= Samuel Turner (diplomat) =

English Asiatic traveller and diplomat

Samuel Turner (19 April 1759 – 2 January 1802) FRS was an English Asiatic traveller and a cousin of Warren Hastings, the first Governor of the Presidency of Fort William (Bengal).

==Early life==
Turner was born in Gloucestershire, England.

==India and Tibet==
After becoming a cadet with the East India Company (EIC) in 1780, Turner was subsequently promoted to ensign. Promotion followed to lieutenant on 8 August 1781 and to regimental captain on 18 March 1799. In February 1782, news having reached the headquarters of the EIC in Calcutta of the reincarnation of the Panchen Lama, Warren Hastings proposed despatching a mission to Tibet with a message of congratulation designed to strengthen the amicable relations established by George Bogle during his 1774 visit to Tibet. With the assent of the EIC Court of Directors, Turner was appointed chief of the Tibet mission on 9 January 1783 with fellow EIC employee and amateur artist Samuel Davis as "Draftsman and Surveyor". Following the route previously taken by Bogle, Turner arrived in Bhutan in June 1783 and stayed at the summer place of the Druk Desi, the country's ruler until 8 September. He then moved on to arrive at Shigatse in Tibet's Tsang Province on 22 September 1783 where an audience with the infant Panchen Lama followed on 4 December. Turner returned to the Governor-General's camp at Patna in 1784 where he reported that although unable to visit the Tibetan capital at Lhasa, he had received a promise that merchants sent to the country from India would be encouraged. For his efforts in Bhutan and Tibet, Turner received the sum of £500 from the EIC.

Turner served with distinction at the first Siege of Seringapatam in 1792 in command of a troop of Governor-General Lord Cornwallis' bodyguard of cavalry and later carried out a mission to the court of Tipu Sultan. He accumulated a large amount of wealth in India and after a spell as a captain in the EIC's 3rd European regiment he returned to Europe where he purchased a country seat in Gloucestershire.

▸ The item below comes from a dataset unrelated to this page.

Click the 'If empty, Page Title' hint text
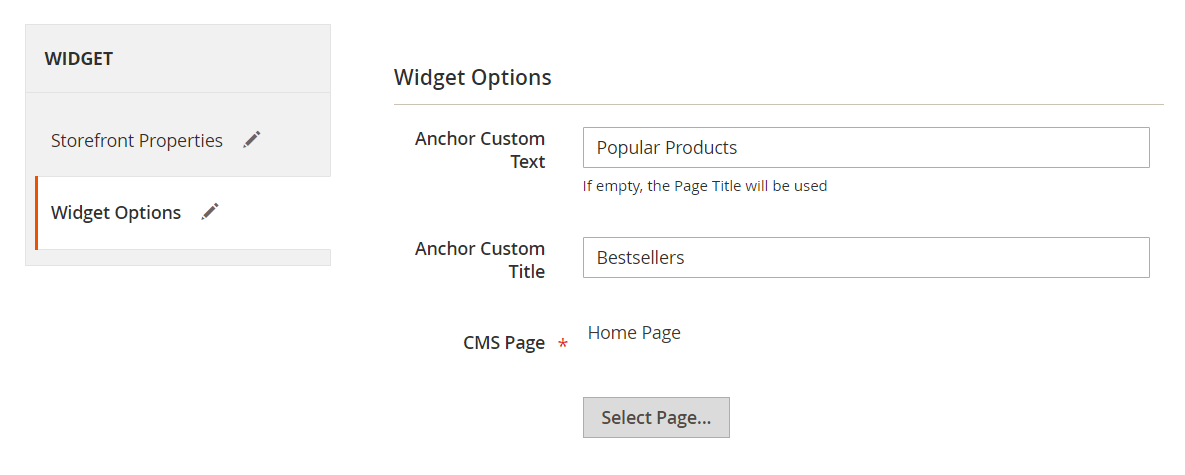The height and width of the screenshot is (475, 1185). point(704,186)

On 15 January 1801 he was elected a fellow of the Royal Society then on 21 December the same year, while walking at night in the neighbourhood of Fetter Lane, London, he was seized with a paralytic stroke, and was taken to the workhouse in Shoe Lane. His name and address in St. James's Place were found; but he was too ill to be moved, and died on 2 January 1802. Buried in St James's Church, Piccadilly, his property in Gloucestershire went to his sisters, one of whom, Mary, married Joseph White, Regius Professor of Hebrew at the University of Oxford.

==Works==
Turner was the author of An Account of an Embassy to the Court of the Teshoo Lama in Tibet, containing a Narrative of a Journey through Bootan and part of Tibet, which was published in London in 1800. A French translation published in Paris followed the same year followed by a German translation at Berlin and Hamburg the next year. The book was the first account of a visit to Tibet by a British author as the accounts of Bogle and Manning were not published until 1875.